### Given task
Repeat every line of the listing below word for word.

=== Records supplied ===

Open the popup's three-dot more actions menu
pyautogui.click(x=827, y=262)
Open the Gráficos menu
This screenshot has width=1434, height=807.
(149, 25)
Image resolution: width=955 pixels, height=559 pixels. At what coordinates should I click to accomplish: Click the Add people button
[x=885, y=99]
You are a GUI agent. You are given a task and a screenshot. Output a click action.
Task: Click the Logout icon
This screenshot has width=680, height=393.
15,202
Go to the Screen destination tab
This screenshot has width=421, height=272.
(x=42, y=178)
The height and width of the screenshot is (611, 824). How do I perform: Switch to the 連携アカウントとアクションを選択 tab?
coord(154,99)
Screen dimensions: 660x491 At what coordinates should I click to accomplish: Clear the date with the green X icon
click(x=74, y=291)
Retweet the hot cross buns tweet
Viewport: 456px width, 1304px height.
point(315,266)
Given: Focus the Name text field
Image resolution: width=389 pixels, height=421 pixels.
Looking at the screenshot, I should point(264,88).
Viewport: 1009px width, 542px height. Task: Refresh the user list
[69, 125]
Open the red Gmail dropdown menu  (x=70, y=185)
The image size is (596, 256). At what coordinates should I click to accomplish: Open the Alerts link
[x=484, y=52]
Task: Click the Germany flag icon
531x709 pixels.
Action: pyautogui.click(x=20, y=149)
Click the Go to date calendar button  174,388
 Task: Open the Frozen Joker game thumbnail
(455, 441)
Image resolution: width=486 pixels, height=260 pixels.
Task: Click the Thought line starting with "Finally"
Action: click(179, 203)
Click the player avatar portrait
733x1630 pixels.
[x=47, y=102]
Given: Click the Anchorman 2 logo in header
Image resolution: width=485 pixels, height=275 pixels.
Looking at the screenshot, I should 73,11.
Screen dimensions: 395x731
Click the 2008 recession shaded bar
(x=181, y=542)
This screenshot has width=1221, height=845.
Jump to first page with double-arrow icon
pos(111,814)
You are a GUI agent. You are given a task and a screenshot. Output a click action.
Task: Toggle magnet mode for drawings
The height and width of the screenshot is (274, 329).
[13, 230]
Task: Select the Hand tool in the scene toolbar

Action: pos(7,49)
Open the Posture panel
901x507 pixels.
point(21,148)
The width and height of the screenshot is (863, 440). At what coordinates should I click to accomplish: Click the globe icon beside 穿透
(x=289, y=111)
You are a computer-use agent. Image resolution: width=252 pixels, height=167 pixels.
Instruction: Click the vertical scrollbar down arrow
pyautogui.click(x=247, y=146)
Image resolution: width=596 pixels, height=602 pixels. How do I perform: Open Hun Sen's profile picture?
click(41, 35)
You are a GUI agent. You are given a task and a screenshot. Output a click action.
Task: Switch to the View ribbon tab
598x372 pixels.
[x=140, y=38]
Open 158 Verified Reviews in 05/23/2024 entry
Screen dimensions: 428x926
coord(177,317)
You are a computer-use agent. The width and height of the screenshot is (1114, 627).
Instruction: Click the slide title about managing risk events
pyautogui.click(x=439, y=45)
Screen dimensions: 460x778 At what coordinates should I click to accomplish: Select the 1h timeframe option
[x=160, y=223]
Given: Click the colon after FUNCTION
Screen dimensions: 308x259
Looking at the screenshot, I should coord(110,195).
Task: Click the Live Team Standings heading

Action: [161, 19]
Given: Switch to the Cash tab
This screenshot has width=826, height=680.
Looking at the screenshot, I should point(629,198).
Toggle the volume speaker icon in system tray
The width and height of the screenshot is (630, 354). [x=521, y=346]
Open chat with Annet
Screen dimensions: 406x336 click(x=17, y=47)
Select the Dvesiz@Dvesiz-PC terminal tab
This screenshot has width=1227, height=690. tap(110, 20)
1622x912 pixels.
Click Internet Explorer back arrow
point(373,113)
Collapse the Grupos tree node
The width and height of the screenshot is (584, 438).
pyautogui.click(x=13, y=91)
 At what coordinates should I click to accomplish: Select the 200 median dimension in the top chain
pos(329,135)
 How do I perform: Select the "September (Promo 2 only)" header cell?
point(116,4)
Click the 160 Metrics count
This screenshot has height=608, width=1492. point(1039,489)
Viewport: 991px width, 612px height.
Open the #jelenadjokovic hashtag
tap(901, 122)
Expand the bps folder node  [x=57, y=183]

===

### Result
Open the popup's three-dot more actions menu
pyautogui.click(x=827, y=262)
Open the Gráficos menu
This screenshot has width=1434, height=807.
(149, 25)
Image resolution: width=955 pixels, height=559 pixels. At what coordinates should I click to accomplish: Click the Add people button
[x=885, y=99]
You are a GUI agent. You are given a task and a screenshot. Output a click action.
Task: Click the Logout icon
This screenshot has width=680, height=393.
15,202
Go to the Screen destination tab
This screenshot has width=421, height=272.
(x=42, y=178)
The height and width of the screenshot is (611, 824). How do I perform: Switch to the 連携アカウントとアクションを選択 tab?
coord(154,99)
Screen dimensions: 660x491 At what coordinates should I click to accomplish: Clear the date with the green X icon
click(x=74, y=291)
Retweet the hot cross buns tweet
Viewport: 456px width, 1304px height.
point(315,266)
Given: Focus the Name text field
Image resolution: width=389 pixels, height=421 pixels.
Looking at the screenshot, I should point(264,88).
Viewport: 1009px width, 542px height. Task: Refresh the user list
[69, 125]
Open the red Gmail dropdown menu  (x=70, y=185)
The image size is (596, 256). At what coordinates should I click to accomplish: Open the Alerts link
[x=484, y=52]
Task: Click the Germany flag icon
531x709 pixels.
Action: pyautogui.click(x=20, y=149)
Click the Go to date calendar button  174,388
 Task: Open the Frozen Joker game thumbnail
(455, 441)
Image resolution: width=486 pixels, height=260 pixels.
Task: Click the Thought line starting with "Finally"
Action: click(179, 203)
Click the player avatar portrait
733x1630 pixels.
[x=47, y=102]
Given: Click the Anchorman 2 logo in header
Image resolution: width=485 pixels, height=275 pixels.
Looking at the screenshot, I should 73,11.
Screen dimensions: 395x731
Click the 2008 recession shaded bar
(x=181, y=542)
This screenshot has width=1221, height=845.
Jump to first page with double-arrow icon
pos(111,814)
You are a GUI agent. You are given a task and a screenshot. Output a click action.
Task: Toggle magnet mode for drawings
The height and width of the screenshot is (274, 329).
[13, 230]
Task: Select the Hand tool in the scene toolbar

Action: pos(7,49)
Open the Posture panel
901x507 pixels.
point(21,148)
The width and height of the screenshot is (863, 440). At what coordinates should I click to accomplish: Click the globe icon beside 穿透
(x=289, y=111)
You are a computer-use agent. Image resolution: width=252 pixels, height=167 pixels.
Instruction: Click the vertical scrollbar down arrow
pyautogui.click(x=247, y=146)
Image resolution: width=596 pixels, height=602 pixels. How do I perform: Open Hun Sen's profile picture?
click(41, 35)
You are a GUI agent. You are given a task and a screenshot. Output a click action.
Task: Switch to the View ribbon tab
598x372 pixels.
[x=140, y=38]
Open 158 Verified Reviews in 05/23/2024 entry
Screen dimensions: 428x926
coord(177,317)
You are a computer-use agent. The width and height of the screenshot is (1114, 627).
Instruction: Click the slide title about managing risk events
pyautogui.click(x=439, y=45)
Screen dimensions: 460x778 At what coordinates should I click to accomplish: Select the 1h timeframe option
[x=160, y=223]
Given: Click the colon after FUNCTION
Screen dimensions: 308x259
Looking at the screenshot, I should coord(110,195).
Task: Click the Live Team Standings heading

Action: [161, 19]
Given: Switch to the Cash tab
This screenshot has width=826, height=680.
Looking at the screenshot, I should point(629,198).
Toggle the volume speaker icon in system tray
The width and height of the screenshot is (630, 354). [x=521, y=346]
Open chat with Annet
Screen dimensions: 406x336 click(x=17, y=47)
Select the Dvesiz@Dvesiz-PC terminal tab
This screenshot has width=1227, height=690. tap(110, 20)
1622x912 pixels.
Click Internet Explorer back arrow
point(373,113)
Collapse the Grupos tree node
The width and height of the screenshot is (584, 438).
pyautogui.click(x=13, y=91)
 At what coordinates should I click to accomplish: Select the 200 median dimension in the top chain
pos(329,135)
 How do I perform: Select the "September (Promo 2 only)" header cell?
point(116,4)
Click the 160 Metrics count
This screenshot has height=608, width=1492. point(1039,489)
Viewport: 991px width, 612px height.
Open the #jelenadjokovic hashtag
tap(901, 122)
Expand the bps folder node  [x=57, y=183]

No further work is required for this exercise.